:: Your task ::
Reproduce the material from the line with "Image resolution: width=1280" up to and including the line with "(486, 553).".

:: Dataset records ::
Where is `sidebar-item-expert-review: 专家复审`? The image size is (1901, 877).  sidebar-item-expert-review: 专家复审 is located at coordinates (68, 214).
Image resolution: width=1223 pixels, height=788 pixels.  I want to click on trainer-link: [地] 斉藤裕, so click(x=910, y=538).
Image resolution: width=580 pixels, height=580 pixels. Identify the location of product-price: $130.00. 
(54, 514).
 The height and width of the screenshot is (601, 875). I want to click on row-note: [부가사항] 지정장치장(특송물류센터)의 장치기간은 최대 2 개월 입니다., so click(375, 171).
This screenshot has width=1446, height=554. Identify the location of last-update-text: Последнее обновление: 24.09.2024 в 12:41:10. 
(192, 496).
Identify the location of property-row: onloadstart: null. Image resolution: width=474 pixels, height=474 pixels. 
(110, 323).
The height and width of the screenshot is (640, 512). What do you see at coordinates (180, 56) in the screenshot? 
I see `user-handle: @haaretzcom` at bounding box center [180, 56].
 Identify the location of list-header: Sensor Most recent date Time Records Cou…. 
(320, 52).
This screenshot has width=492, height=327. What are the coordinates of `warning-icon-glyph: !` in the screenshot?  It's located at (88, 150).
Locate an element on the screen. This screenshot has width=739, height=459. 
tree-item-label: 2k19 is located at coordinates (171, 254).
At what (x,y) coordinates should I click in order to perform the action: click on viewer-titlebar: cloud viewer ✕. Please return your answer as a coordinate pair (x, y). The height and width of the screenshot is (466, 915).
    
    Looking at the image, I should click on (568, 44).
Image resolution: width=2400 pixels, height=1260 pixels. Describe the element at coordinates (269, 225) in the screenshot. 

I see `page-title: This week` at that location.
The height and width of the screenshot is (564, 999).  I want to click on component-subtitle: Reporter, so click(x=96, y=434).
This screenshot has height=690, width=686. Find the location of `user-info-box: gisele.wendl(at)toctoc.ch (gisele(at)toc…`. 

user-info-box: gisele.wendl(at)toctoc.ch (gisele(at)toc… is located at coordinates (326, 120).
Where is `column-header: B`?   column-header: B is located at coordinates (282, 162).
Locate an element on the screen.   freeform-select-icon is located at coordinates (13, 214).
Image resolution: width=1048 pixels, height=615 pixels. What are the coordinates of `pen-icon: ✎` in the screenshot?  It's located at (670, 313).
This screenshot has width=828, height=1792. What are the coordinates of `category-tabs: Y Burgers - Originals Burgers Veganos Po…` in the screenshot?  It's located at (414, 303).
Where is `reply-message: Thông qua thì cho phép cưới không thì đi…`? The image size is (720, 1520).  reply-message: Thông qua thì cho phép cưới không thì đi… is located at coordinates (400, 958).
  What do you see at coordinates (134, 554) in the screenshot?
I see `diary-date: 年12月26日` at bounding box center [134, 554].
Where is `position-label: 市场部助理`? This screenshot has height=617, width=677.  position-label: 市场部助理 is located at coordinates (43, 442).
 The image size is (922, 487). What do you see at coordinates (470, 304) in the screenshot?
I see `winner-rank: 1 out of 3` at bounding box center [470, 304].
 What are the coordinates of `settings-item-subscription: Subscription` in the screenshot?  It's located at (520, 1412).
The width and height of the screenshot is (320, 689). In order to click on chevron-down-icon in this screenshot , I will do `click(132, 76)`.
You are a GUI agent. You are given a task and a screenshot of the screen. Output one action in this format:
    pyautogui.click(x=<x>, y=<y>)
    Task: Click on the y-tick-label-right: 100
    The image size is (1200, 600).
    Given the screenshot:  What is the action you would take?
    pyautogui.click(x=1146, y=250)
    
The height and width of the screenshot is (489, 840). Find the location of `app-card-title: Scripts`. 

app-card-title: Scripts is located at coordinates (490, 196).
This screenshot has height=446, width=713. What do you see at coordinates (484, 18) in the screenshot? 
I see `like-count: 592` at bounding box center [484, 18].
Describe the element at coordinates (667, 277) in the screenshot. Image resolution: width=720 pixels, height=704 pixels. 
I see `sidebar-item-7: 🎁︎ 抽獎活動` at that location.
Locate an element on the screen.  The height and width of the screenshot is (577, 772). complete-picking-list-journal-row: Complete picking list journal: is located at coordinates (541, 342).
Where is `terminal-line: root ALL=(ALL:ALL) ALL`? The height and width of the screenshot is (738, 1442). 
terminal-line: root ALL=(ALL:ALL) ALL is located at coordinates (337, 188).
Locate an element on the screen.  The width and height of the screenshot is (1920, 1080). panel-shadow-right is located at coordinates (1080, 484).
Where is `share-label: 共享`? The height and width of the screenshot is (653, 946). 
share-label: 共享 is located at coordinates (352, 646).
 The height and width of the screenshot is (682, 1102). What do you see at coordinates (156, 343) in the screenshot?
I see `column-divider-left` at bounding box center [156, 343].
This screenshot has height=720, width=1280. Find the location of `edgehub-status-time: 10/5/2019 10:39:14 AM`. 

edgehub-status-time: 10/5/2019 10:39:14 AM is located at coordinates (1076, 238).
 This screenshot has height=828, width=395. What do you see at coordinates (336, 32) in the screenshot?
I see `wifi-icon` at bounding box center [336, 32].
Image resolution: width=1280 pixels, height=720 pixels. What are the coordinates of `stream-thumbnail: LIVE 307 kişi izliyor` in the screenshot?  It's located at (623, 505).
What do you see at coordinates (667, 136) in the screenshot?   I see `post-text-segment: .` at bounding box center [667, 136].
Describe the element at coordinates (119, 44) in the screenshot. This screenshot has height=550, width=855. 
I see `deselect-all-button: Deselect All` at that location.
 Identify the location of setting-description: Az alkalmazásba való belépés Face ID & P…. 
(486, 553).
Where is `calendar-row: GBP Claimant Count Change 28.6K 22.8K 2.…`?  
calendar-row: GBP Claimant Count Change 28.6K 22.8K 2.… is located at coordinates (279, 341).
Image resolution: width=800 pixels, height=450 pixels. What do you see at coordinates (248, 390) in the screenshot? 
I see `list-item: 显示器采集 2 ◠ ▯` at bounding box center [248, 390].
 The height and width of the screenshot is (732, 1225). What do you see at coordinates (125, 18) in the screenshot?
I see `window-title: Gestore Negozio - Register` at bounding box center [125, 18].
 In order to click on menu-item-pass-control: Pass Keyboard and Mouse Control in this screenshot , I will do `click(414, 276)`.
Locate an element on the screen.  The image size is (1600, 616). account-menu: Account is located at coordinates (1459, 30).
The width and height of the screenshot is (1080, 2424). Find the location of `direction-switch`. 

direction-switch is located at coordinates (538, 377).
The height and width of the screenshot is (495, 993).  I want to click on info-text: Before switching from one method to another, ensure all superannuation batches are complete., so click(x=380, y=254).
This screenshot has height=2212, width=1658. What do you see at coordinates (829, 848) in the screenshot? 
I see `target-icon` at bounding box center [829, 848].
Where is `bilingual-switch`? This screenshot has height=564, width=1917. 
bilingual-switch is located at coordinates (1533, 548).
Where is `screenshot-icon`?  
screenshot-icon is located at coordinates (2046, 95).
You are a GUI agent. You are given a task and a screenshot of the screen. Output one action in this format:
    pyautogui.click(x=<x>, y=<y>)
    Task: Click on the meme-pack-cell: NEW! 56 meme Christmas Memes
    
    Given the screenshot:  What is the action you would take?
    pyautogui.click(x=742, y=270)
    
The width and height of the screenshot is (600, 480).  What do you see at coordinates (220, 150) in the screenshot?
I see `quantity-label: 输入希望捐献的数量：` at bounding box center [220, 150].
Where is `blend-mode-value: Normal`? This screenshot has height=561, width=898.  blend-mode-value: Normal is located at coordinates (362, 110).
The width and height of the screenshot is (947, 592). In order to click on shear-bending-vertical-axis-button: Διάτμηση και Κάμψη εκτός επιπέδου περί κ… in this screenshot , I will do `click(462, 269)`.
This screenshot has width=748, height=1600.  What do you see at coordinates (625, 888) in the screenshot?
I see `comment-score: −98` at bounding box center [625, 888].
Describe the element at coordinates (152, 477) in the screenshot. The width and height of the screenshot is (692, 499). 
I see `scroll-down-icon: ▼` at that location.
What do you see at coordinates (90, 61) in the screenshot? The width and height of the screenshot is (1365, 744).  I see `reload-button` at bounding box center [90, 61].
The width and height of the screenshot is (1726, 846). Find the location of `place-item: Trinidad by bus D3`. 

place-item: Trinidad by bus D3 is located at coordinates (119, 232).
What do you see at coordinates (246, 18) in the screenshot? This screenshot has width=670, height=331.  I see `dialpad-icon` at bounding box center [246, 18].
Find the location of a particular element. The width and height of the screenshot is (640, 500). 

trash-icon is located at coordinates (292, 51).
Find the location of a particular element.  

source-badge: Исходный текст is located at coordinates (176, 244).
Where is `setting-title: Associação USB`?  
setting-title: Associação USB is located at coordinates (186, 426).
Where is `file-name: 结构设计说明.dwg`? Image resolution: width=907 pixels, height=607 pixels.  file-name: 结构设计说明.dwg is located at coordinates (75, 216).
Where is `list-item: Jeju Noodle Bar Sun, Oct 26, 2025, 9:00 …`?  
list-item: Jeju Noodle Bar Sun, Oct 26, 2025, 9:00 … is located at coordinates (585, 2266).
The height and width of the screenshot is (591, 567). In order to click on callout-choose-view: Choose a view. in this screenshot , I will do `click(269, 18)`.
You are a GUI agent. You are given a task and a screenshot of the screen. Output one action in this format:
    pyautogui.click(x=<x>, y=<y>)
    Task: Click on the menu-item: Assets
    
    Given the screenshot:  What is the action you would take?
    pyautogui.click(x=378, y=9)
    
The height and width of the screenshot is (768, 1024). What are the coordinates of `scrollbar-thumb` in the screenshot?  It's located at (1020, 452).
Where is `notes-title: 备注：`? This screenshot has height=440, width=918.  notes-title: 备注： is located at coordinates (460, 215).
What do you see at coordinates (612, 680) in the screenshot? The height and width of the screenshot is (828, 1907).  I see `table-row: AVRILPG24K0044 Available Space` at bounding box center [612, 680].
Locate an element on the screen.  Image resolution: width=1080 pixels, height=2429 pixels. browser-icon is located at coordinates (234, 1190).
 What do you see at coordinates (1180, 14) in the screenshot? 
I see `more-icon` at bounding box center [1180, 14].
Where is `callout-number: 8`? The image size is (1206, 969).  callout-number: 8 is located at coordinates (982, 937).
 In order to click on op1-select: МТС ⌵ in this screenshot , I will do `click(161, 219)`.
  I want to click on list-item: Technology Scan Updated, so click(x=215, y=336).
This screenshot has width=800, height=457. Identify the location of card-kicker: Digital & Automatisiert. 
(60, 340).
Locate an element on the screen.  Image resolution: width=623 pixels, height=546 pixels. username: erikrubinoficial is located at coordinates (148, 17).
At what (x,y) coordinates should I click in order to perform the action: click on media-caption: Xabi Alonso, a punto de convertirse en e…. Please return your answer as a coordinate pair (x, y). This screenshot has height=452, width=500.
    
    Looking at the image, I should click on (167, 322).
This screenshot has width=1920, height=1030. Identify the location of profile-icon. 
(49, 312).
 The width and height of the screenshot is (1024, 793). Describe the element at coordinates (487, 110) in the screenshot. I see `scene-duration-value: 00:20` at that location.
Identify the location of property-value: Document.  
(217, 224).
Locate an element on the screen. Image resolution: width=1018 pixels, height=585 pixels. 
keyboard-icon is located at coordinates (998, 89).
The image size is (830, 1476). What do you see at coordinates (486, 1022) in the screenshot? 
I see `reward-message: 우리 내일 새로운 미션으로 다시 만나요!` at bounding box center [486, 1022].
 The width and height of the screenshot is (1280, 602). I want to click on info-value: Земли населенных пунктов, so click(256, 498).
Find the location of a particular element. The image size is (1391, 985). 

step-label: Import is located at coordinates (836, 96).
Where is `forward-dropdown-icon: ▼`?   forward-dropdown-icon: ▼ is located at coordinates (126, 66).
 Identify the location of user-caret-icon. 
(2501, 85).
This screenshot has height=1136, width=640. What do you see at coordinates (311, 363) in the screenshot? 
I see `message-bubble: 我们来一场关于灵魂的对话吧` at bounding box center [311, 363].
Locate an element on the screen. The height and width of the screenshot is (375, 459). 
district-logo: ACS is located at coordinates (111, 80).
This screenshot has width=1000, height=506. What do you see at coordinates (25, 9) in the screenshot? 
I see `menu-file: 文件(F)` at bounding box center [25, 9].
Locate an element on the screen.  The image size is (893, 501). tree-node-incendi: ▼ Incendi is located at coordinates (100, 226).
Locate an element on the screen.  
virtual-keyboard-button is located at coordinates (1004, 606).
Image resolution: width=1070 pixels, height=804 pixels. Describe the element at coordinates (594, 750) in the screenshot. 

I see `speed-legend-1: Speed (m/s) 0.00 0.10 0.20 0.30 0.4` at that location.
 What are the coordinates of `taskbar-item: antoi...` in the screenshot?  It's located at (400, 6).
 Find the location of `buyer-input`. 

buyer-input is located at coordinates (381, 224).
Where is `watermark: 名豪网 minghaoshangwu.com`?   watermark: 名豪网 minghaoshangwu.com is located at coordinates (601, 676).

:: Solution ::
Image resolution: width=1280 pixels, height=720 pixels. What are the coordinates of `stream-thumbnail: LIVE 307 kişi izliyor` in the screenshot?  It's located at (623, 505).
What do you see at coordinates (667, 136) in the screenshot?   I see `post-text-segment: .` at bounding box center [667, 136].
Describe the element at coordinates (119, 44) in the screenshot. This screenshot has height=550, width=855. 
I see `deselect-all-button: Deselect All` at that location.
 Identify the location of setting-description: Az alkalmazásba való belépés Face ID & P…. 
(486, 553).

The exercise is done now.